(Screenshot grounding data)
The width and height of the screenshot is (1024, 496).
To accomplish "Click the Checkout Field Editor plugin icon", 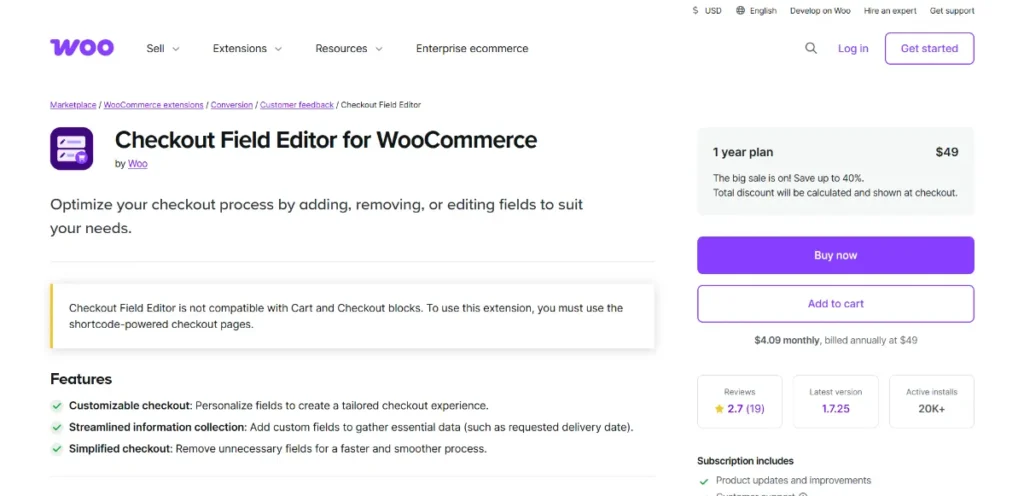I will pos(72,149).
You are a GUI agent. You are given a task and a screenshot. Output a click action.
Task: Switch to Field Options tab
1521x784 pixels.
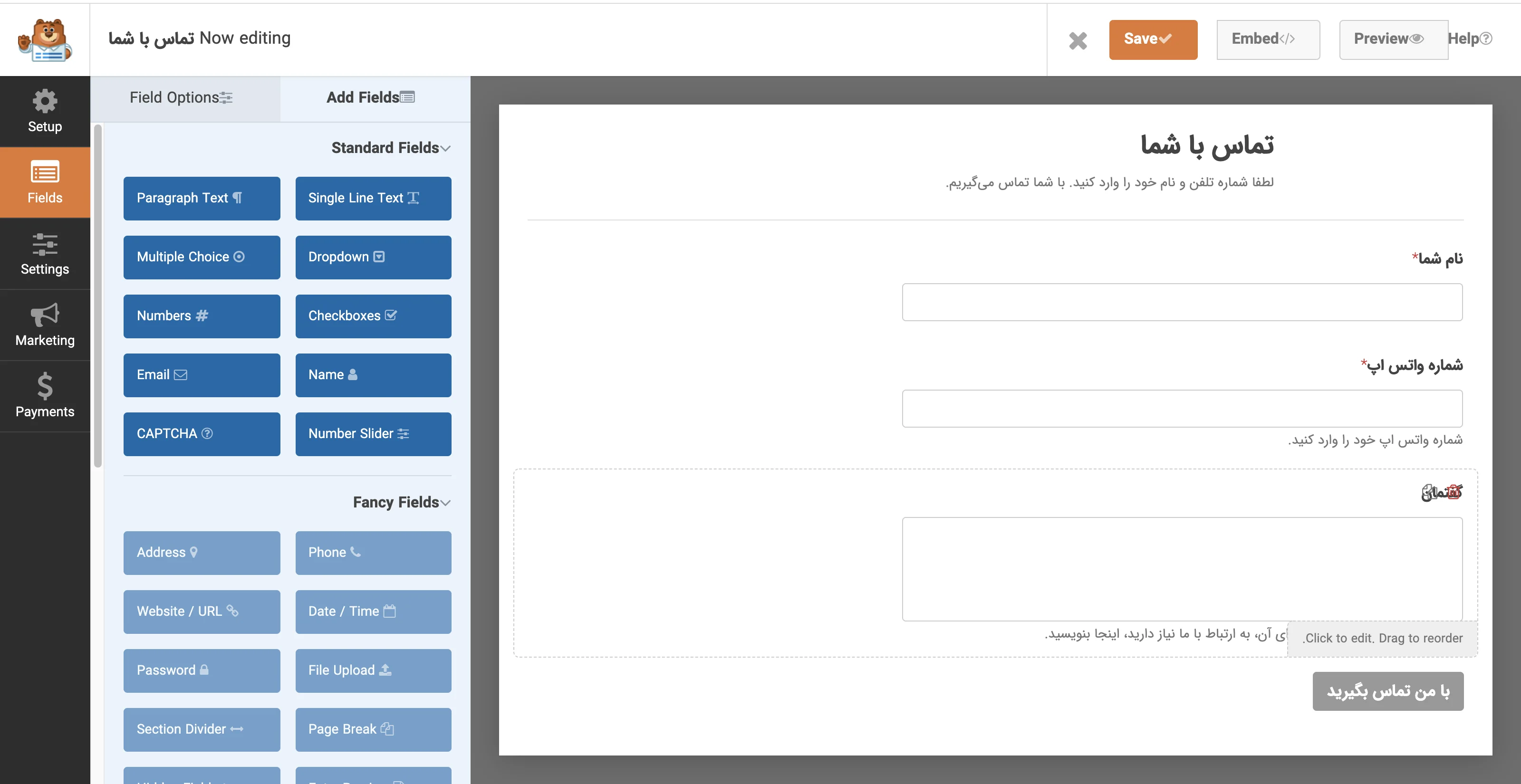pos(183,97)
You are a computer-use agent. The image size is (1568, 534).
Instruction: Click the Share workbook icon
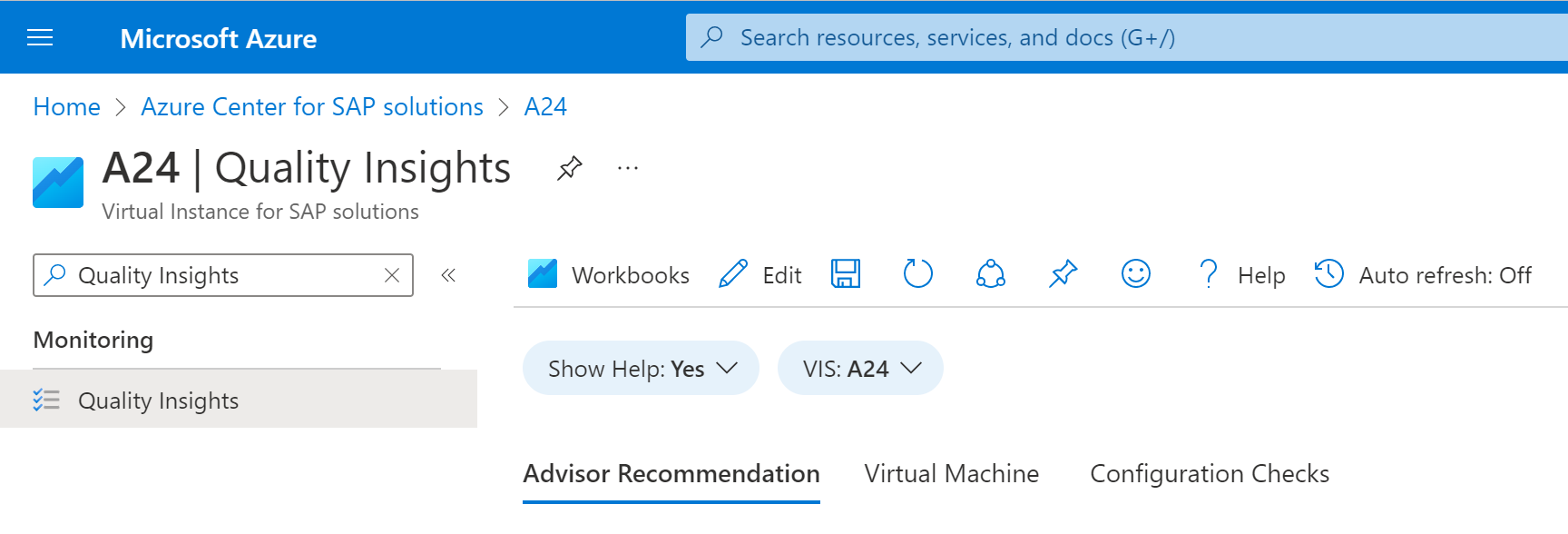point(990,274)
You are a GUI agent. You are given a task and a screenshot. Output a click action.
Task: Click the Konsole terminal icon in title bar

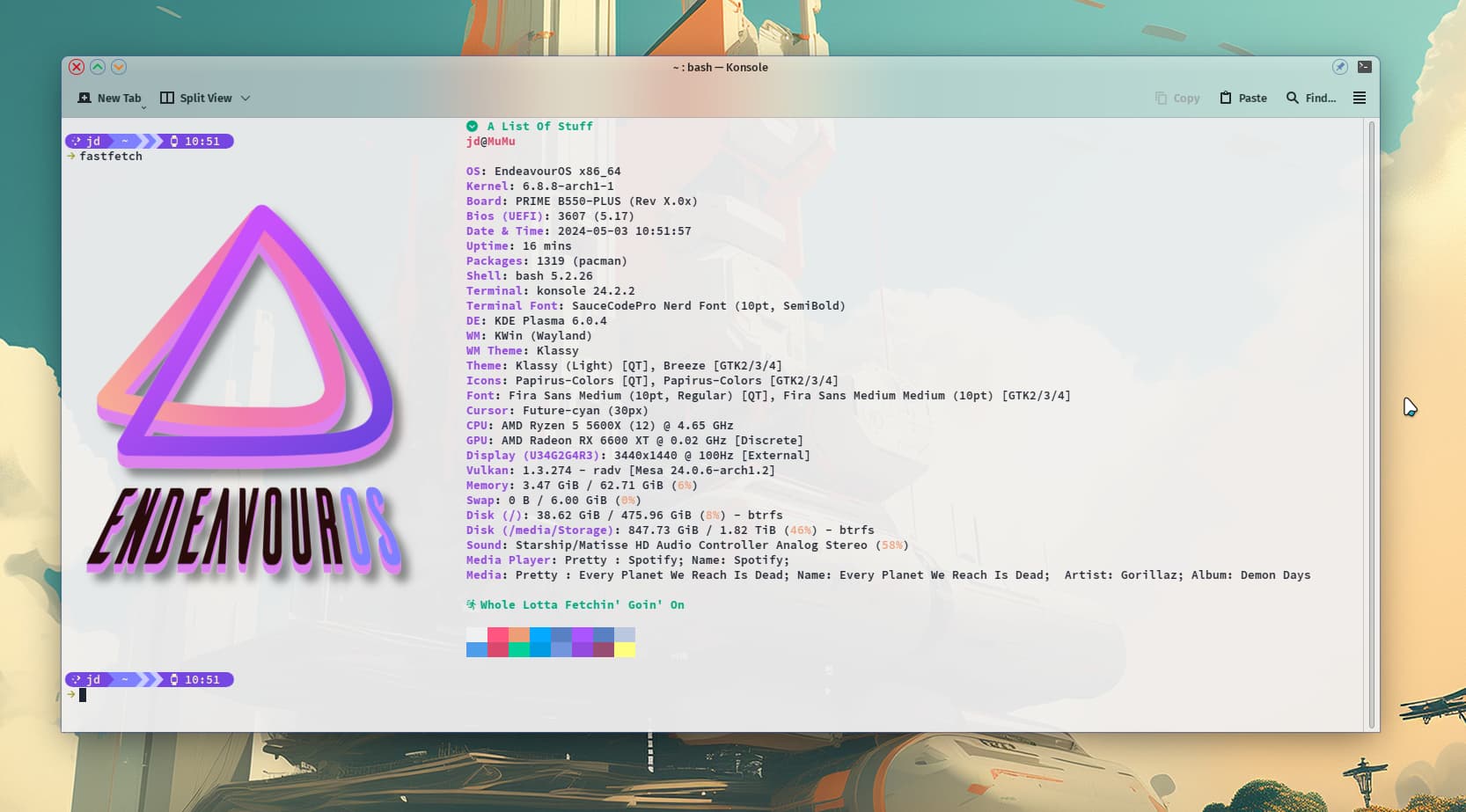point(1364,67)
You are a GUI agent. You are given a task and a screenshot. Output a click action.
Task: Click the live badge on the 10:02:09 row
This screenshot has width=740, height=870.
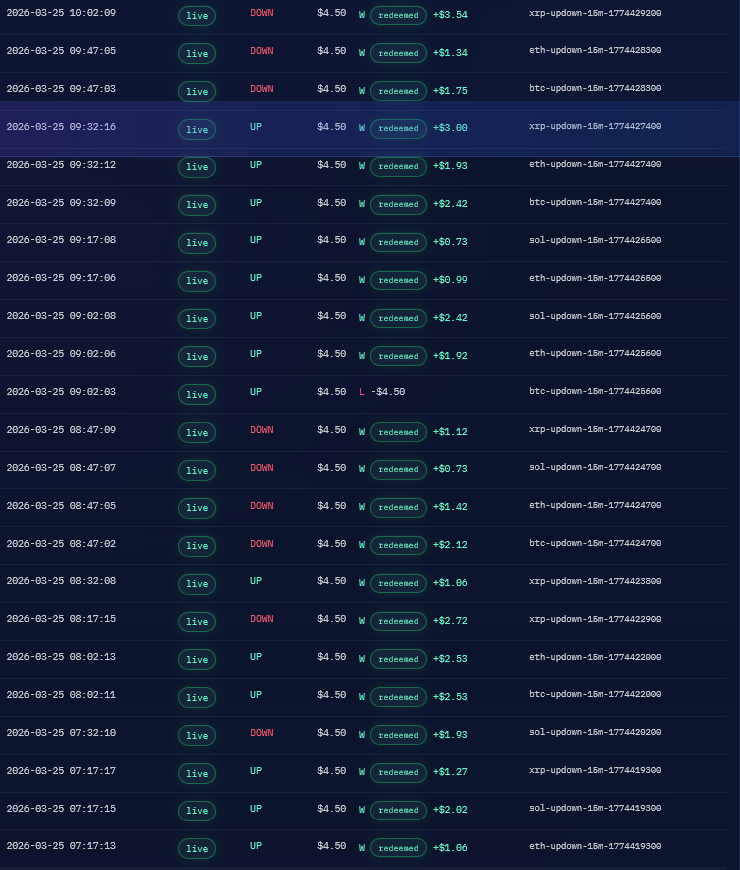pyautogui.click(x=197, y=16)
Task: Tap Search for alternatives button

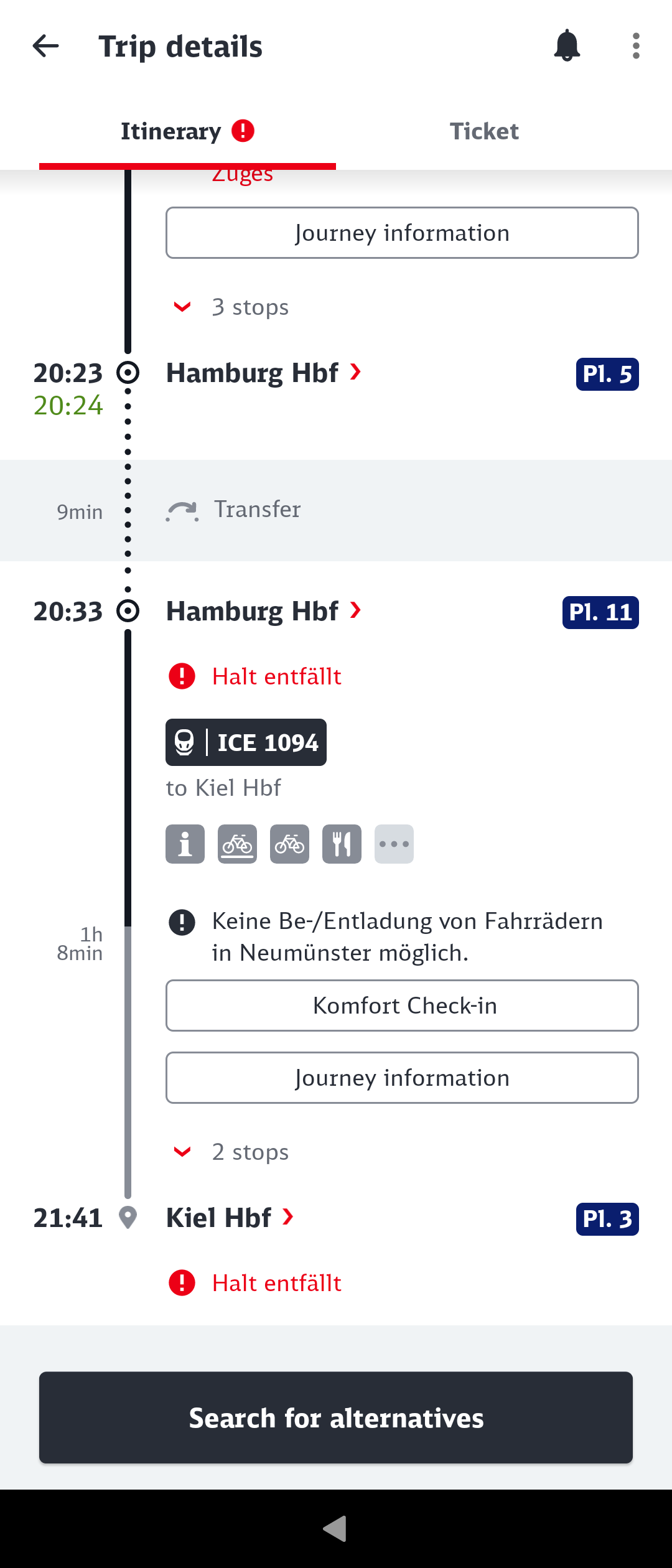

- _ABOUT THIS EXERCISE_:
Once the line holding "Task: Click the live" is found, set it down along with every line after it through the end of the entries, exactly, leaving the pictures out.

- _YOUR RESPONSE_:
Task: Click the live badge on the 10:02:09 row
This screenshot has width=740, height=870.
pyautogui.click(x=197, y=16)
Task: Tap Search for alternatives button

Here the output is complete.